Last week I was delighted to join Malcolm Turnbull at the first meeting of the Referendum Council.
The creation of this bipartisan council is an important step towards recognising Aboriginal and Torres Strait Islander people in the Constitution.
With the collective wisdom and experience of its eminent members, the Referendum Council will lead national consultations and community engagement so the voices and ideas of all Australians, especially the first Australians, are at the centre of the recognition conversation.
I know many in the community are frustrated by the slow pace of progress to date, and the feeling that things are not moving as fast as they should.
But as the real work of the council gets under way, I want to make it clear at the outset that I and Labor will do everything we can to make recognition a reality.
Constitutional recognition for Aboriginal and Torres Strait Islander peoples is an overdue act of justice.
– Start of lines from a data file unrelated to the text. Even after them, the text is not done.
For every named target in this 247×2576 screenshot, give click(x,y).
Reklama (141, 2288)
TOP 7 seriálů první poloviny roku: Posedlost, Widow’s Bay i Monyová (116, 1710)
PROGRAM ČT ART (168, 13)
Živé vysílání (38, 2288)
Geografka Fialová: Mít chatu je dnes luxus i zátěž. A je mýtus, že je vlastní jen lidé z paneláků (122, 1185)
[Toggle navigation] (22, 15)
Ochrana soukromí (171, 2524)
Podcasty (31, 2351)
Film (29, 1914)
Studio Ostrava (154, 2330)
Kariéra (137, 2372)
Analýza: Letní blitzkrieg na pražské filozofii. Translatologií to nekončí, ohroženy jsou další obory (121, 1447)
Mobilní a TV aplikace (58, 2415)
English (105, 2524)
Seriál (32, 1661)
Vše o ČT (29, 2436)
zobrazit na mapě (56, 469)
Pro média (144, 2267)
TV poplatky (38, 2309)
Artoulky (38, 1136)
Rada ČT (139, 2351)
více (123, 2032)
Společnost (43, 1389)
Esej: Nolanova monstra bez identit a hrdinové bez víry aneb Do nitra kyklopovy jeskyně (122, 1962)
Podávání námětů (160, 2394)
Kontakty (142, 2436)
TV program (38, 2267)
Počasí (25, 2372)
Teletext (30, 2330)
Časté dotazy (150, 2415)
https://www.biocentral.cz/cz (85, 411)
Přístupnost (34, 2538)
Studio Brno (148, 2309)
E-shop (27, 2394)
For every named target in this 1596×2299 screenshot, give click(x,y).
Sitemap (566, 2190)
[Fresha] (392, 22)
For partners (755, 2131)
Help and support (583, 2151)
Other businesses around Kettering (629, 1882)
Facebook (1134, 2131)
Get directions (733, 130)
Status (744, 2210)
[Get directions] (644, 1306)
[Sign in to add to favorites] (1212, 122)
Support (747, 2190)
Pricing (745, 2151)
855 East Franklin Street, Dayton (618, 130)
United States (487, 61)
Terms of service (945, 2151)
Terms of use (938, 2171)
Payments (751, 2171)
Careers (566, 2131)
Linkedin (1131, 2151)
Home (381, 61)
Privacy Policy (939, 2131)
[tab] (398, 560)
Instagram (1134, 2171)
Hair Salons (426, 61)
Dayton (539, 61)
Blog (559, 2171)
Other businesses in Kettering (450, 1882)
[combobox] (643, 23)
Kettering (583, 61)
It is a national wrong that must be made right. We need to pursue change that goes beyond symbolism or poetry. Recognition can’t just be a nod to good intentions, it needs to be meaningful.
History tells us that constitutional change is difficult and it cannot be rushed. But this does not mean we should risk losing momentum by signing off on nothing more than a strategy for delay. I believe the council and its consultations will bring new energy and clarity to the recognition process, including a community consensus on the framing of the referendum question.
Without an agreed question, it’s impossible for supporters of recognition to advocate a concrete case for constitutional change. Instead we end up arguing in a vacuum, filled from time to time by the tiny minority that does not want to see any change at all.
Above all, the question we take to Australians must be shaped by real and substantive engagement with Aboriginal and Torres Strait Islander peoples, guided by the principles of inclusion and respect and informed by an acknowledgment of culture and connection with land and sea. We need a proposal formed by the empowered voices of Aborigines and Torres Strait Islanders, a case for change they can own, advocate and vote for with pride.
For all its incontestable merit, recognition alone is not a substitute for tackling disadvantage or closing the gap.
Recognition will not stop young Aboriginal people being put in jail when they should be going to university. On its own, recognition won’t create new jobs or fill the void left by cuts to essential community services.
But if recognition is about equality in the Constitution, it is also a bigger declaration of intent. It is a promise to pursue equality in every facet of our national life: from health, education and housing to jobs, justice and the right to grow old.
Turnbull is the fifth prime minister to pledge support to recognition and I am the fifth opposition leader. However, the answers will not come from us, any more than they came from our predecessors. Whether we succeed or fail depends on the empathy and imagination of the Australian people.
I am confident, as a country, that we can find it in our hearts to accord the first members of our Australian family a place of honour on our national birth certificate. When it comes to delivering historical justice, there’s no time like the present.